Ambrose Bierce, le fabuliste

Maître incontesté de l’humour noir (hélas omis par Breton dans l’anthologie que le surréaliste dressa du genre), auteur d’un Dictionnaire du Diable maintes fois réédité, Ambrose Bierce (1842-1914 ?) fut sans doute le plus british des écrivains américains. En témoigne l’ironie, débouchant sur un déconcertant non-sense, de ses Fables de Zambri, rédigées pour la presse anglaise au début des années 1870, sous le pseudonyme de Dod Grile.

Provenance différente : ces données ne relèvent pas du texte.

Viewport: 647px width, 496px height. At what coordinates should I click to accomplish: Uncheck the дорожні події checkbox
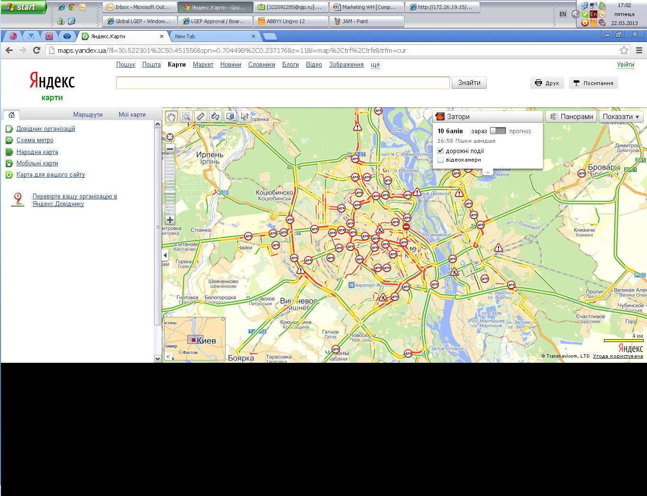click(x=441, y=151)

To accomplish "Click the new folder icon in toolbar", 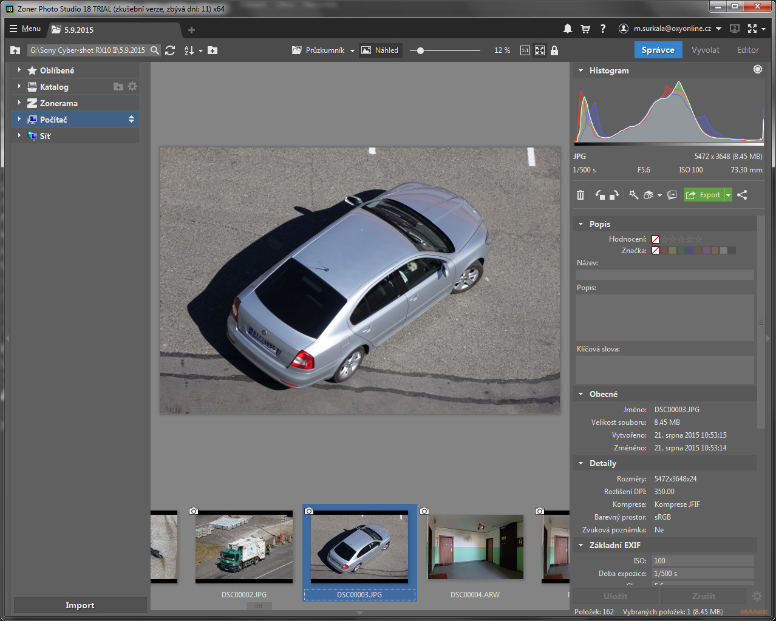I will [x=213, y=50].
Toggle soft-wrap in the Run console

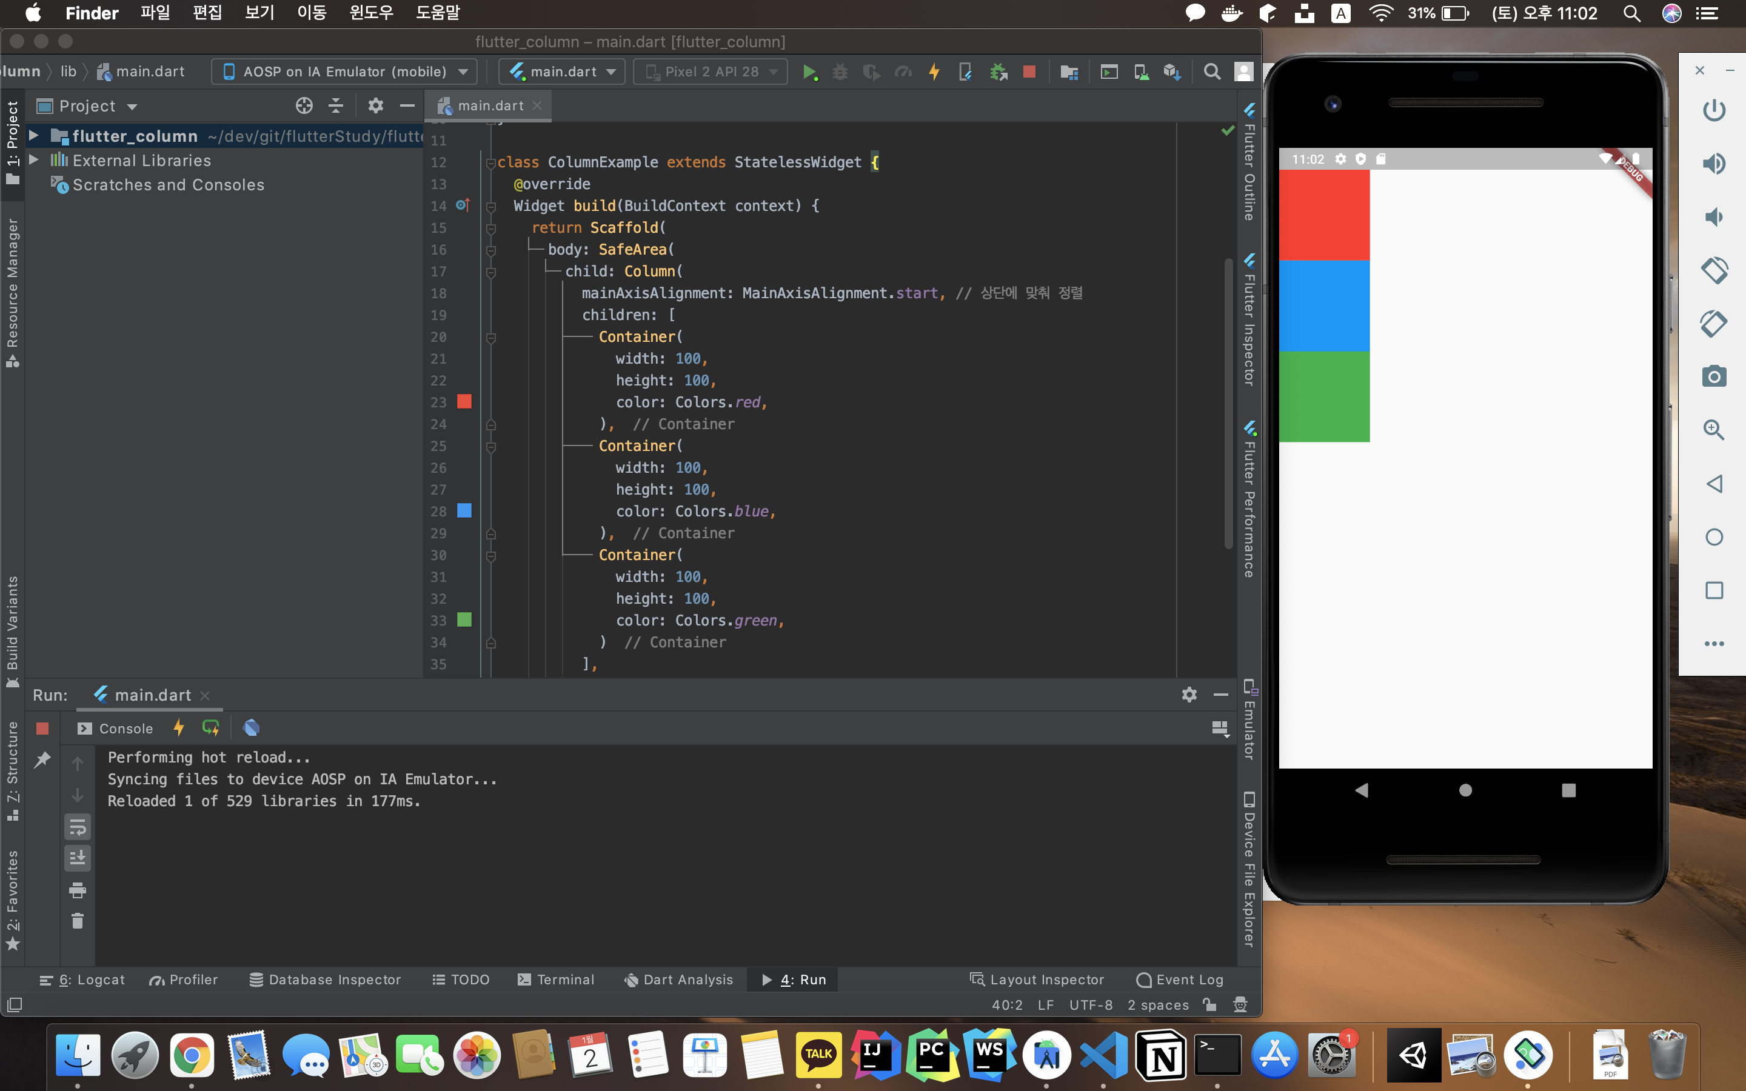tap(77, 826)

Ces textes se picorent ou se dégustent dans un bon fauteuil club, et ils provoquent autant d’« éclats de sourire » au lecteur qui se laisse aller à les découvrir. Car il faut dire qu’elles n’avaient jamais été traduites en français, ces perles fines.

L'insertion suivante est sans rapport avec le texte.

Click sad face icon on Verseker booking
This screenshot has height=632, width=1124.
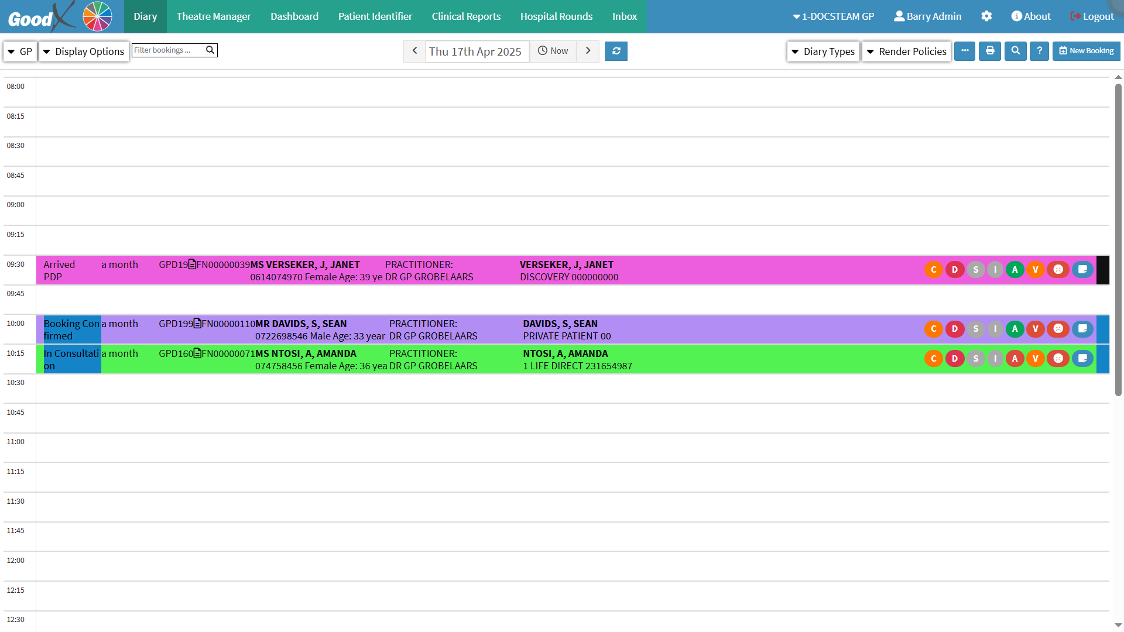click(1058, 270)
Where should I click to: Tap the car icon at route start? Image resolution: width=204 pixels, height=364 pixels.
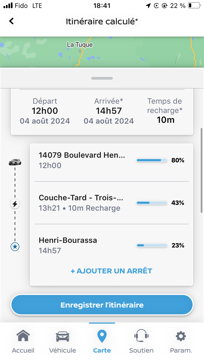click(15, 162)
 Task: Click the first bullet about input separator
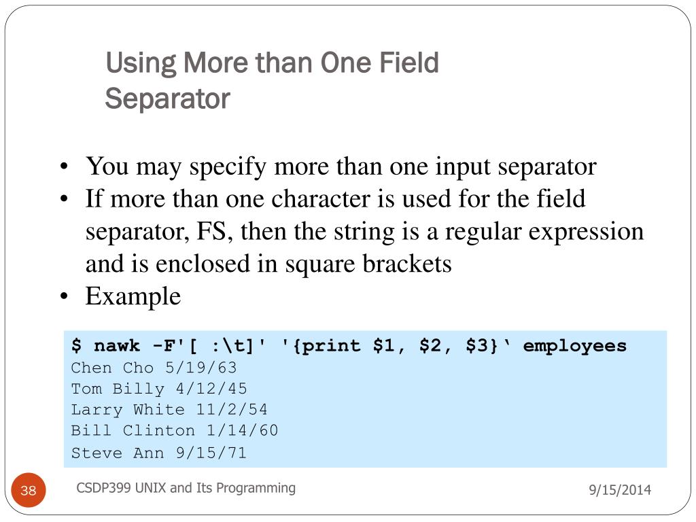click(341, 167)
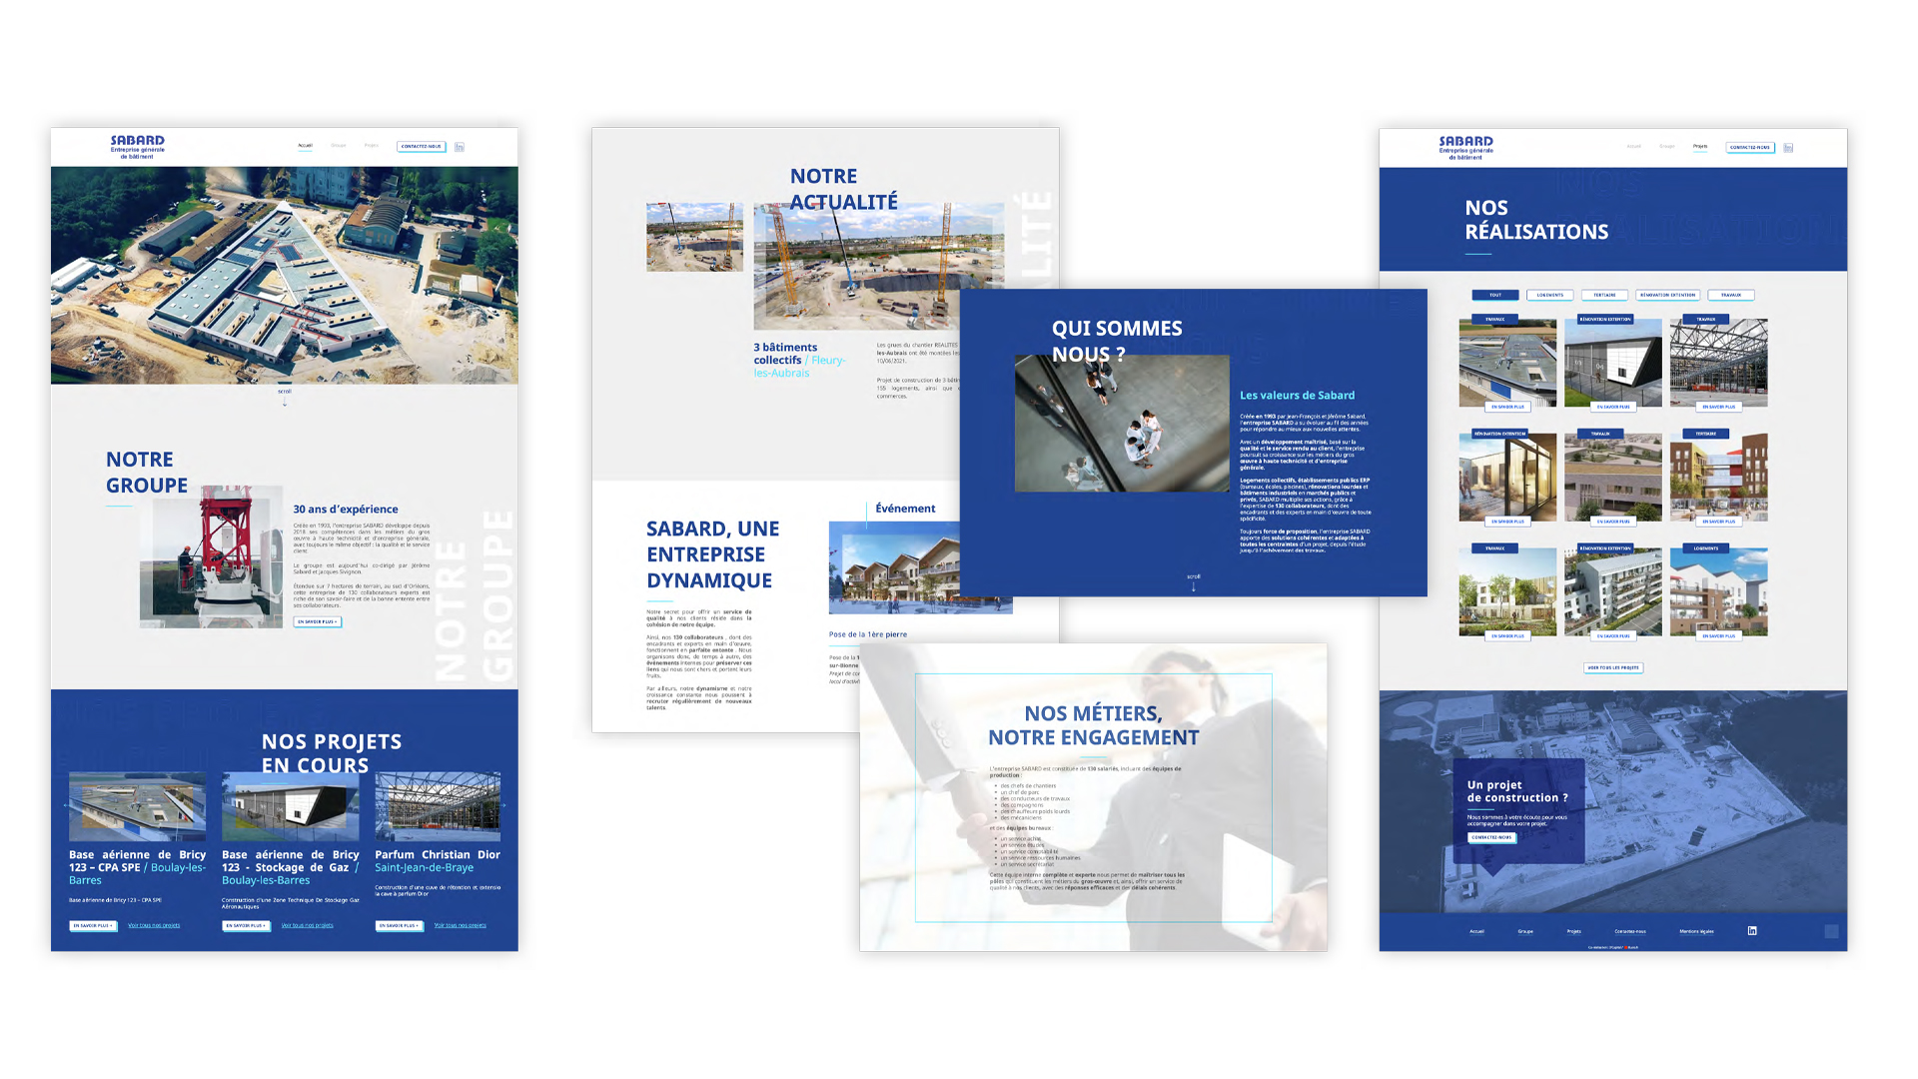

Le fabuliste Ésope, s’il servit de modèle à Bierce, se voit fort malmené, ne fût-ce que dans les « morales » à tirer de ces historiettes, qui mettent bel et bien en scène des animaux parlants, mais guère dans un but d’édification. Une vieille renarde et sa nichée, poursuivies par une meute, sacrifie sans états d’âme l’un de ses petits qui est à la traîne pour s’être planté un clou dans la patte ; un bûcheron prodigue un généreux coup de pelle à un serpent désireux de se débarrasser de sa peau ; un porc savant transformé en homme retourne encore plus volontiers qu’avant se rouler dans sa bauge ; par un sophisme aussi retors qu’imparable, un paysan parvient à prouver à une oie qu’il est légitime de la plumer vivante…

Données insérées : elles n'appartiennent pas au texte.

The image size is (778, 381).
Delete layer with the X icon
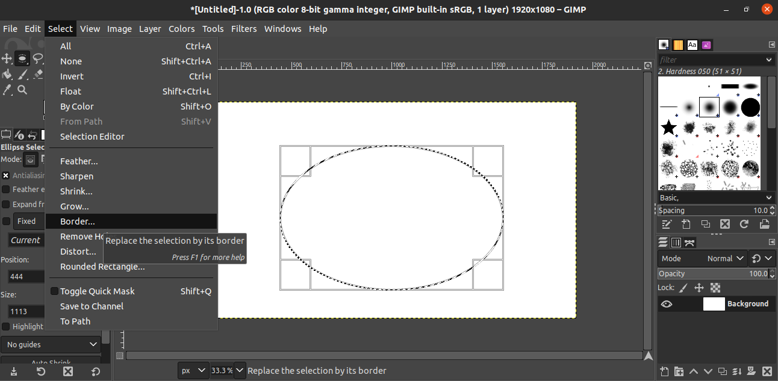(767, 371)
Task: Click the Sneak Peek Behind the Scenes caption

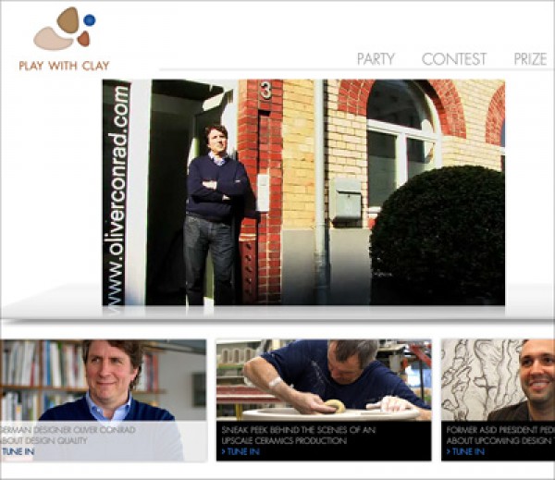Action: 299,435
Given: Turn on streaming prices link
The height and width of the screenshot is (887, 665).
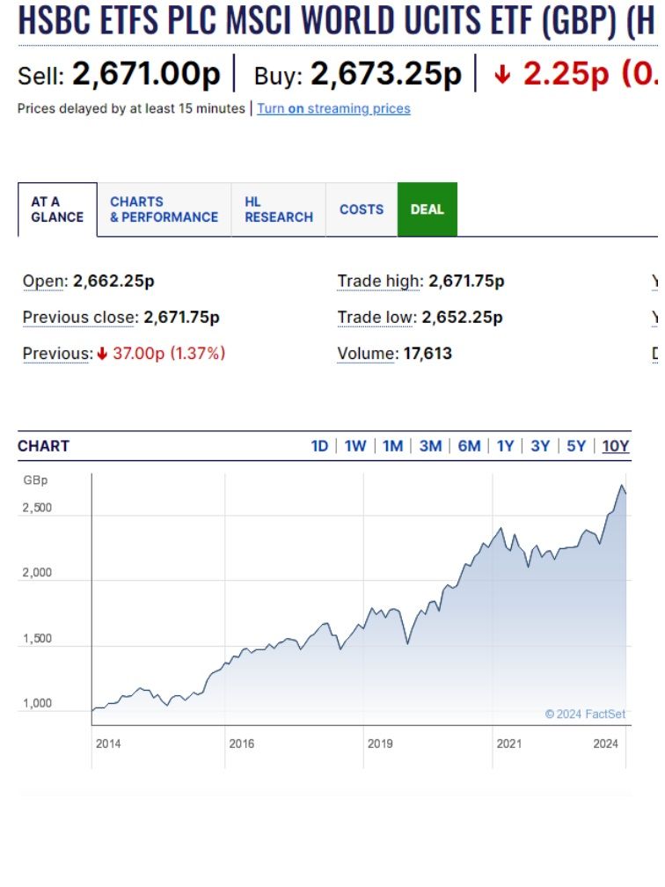Looking at the screenshot, I should pyautogui.click(x=333, y=109).
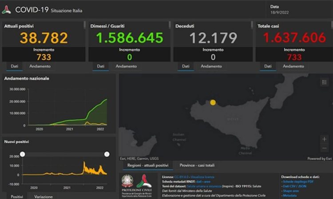This screenshot has width=333, height=199.
Task: Click right handle of Nuovi positivi range slider
Action: point(107,154)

Le sublime décalage provient de ce que l’absurdité de la situation mise en scène est servie dans une langue pleine d’affèterie et de préciosité : les volailles, les bousiers, les zèbres, les moustiques, les tortues, tous s’expriment dans un style savantasse et pompeux, citant Spencer ou paraphrasant Descartes, puis ils retombent aussitôt au rang du bourreau ou de la victime, selon la plus stricte logique darwinienne. Au bout d’une réplique saillante ou d’un apophtegme ciselé, ce n’est jamais que la bonne vieille question du « Manger ou être mangé ? » qui supplante au final toute considération supérieure.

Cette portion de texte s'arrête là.